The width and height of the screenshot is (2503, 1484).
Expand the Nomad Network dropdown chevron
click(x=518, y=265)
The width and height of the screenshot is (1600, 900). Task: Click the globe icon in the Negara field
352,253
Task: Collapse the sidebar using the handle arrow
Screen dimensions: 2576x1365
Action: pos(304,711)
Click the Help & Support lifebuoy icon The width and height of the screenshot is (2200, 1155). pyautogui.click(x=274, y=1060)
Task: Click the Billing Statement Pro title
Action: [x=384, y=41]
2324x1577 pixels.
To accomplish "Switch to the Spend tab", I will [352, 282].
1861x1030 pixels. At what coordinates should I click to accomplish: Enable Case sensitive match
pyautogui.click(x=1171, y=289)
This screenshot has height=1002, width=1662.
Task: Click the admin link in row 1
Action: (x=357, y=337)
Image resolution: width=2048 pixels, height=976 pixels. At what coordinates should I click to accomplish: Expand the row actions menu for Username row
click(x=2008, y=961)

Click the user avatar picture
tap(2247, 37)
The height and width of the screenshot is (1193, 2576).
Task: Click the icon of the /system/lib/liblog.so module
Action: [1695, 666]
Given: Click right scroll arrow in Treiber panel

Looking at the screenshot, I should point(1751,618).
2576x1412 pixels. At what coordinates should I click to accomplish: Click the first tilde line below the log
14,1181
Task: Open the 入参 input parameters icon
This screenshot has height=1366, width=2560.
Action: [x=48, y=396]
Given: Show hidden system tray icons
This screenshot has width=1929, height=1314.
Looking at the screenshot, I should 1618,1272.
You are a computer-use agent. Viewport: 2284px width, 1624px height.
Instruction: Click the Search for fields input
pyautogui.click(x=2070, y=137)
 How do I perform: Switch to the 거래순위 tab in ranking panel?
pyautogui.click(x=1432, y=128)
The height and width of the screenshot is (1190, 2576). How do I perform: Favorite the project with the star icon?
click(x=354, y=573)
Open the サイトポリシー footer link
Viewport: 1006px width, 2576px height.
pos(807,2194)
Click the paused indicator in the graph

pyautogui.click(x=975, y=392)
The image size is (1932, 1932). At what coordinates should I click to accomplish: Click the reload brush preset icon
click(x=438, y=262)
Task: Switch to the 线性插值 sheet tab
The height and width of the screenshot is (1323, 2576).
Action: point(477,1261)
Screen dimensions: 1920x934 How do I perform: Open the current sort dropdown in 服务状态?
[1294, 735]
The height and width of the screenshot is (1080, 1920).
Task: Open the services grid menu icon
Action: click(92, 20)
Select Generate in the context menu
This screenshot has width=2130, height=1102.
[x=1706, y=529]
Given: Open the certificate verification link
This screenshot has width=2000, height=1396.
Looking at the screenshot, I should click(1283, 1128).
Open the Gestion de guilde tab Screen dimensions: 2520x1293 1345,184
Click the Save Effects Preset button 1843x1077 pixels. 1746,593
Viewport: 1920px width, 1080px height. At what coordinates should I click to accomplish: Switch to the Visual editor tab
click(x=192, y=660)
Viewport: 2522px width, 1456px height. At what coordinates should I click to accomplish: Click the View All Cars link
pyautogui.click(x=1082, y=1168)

__TASK TO CARRY OUT__:
A faithful copy of all the records is required.

__THE COMPLETED TASK__:
The width and height of the screenshot is (2503, 1484).
Expand the Nomad Network dropdown chevron
click(x=518, y=265)
The width and height of the screenshot is (1600, 900). Task: Click the globe icon in the Negara field
352,253
Task: Collapse the sidebar using the handle arrow
Screen dimensions: 2576x1365
Action: pos(304,711)
Click the Help & Support lifebuoy icon The width and height of the screenshot is (2200, 1155). pyautogui.click(x=274, y=1060)
Task: Click the Billing Statement Pro title
Action: [x=384, y=41]
2324x1577 pixels.
To accomplish "Switch to the Spend tab", I will [352, 282].
1861x1030 pixels. At what coordinates should I click to accomplish: Enable Case sensitive match
pyautogui.click(x=1171, y=289)
This screenshot has height=1002, width=1662.
Task: Click the admin link in row 1
Action: (x=357, y=337)
Image resolution: width=2048 pixels, height=976 pixels. At what coordinates should I click to accomplish: Expand the row actions menu for Username row
click(x=2008, y=961)

Click the user avatar picture
tap(2247, 37)
The height and width of the screenshot is (1193, 2576).
Task: Click the icon of the /system/lib/liblog.so module
Action: [1695, 666]
Given: Click right scroll arrow in Treiber panel

Looking at the screenshot, I should point(1751,618).
2576x1412 pixels. At what coordinates should I click to accomplish: Click the first tilde line below the log
14,1181
Task: Open the 入参 input parameters icon
This screenshot has height=1366, width=2560.
Action: [x=48, y=396]
Given: Show hidden system tray icons
This screenshot has width=1929, height=1314.
Looking at the screenshot, I should 1618,1272.
You are a computer-use agent. Viewport: 2284px width, 1624px height.
Instruction: Click the Search for fields input
pyautogui.click(x=2070, y=137)
 How do I perform: Switch to the 거래순위 tab in ranking panel?
pyautogui.click(x=1432, y=128)
The height and width of the screenshot is (1190, 2576). How do I perform: Favorite the project with the star icon?
click(x=354, y=573)
Open the サイトポリシー footer link
Viewport: 1006px width, 2576px height.
pos(807,2194)
Click the paused indicator in the graph

pyautogui.click(x=975, y=392)
The image size is (1932, 1932). At what coordinates should I click to accomplish: Click the reload brush preset icon
click(x=438, y=262)
Task: Switch to the 线性插值 sheet tab
The height and width of the screenshot is (1323, 2576).
Action: point(477,1261)
Screen dimensions: 1920x934 How do I perform: Open the current sort dropdown in 服务状态?
[1294, 735]
The height and width of the screenshot is (1080, 1920).
Task: Open the services grid menu icon
Action: click(92, 20)
Select Generate in the context menu
This screenshot has width=2130, height=1102.
[x=1706, y=529]
Given: Open the certificate verification link
This screenshot has width=2000, height=1396.
Looking at the screenshot, I should click(1283, 1128).
Open the Gestion de guilde tab Screen dimensions: 2520x1293 1345,184
Click the Save Effects Preset button 1843x1077 pixels. 1746,593
Viewport: 1920px width, 1080px height. At what coordinates should I click to accomplish: Switch to the Visual editor tab
click(x=192, y=660)
Viewport: 2522px width, 1456px height. At what coordinates should I click to accomplish: Click the View All Cars link
pyautogui.click(x=1082, y=1168)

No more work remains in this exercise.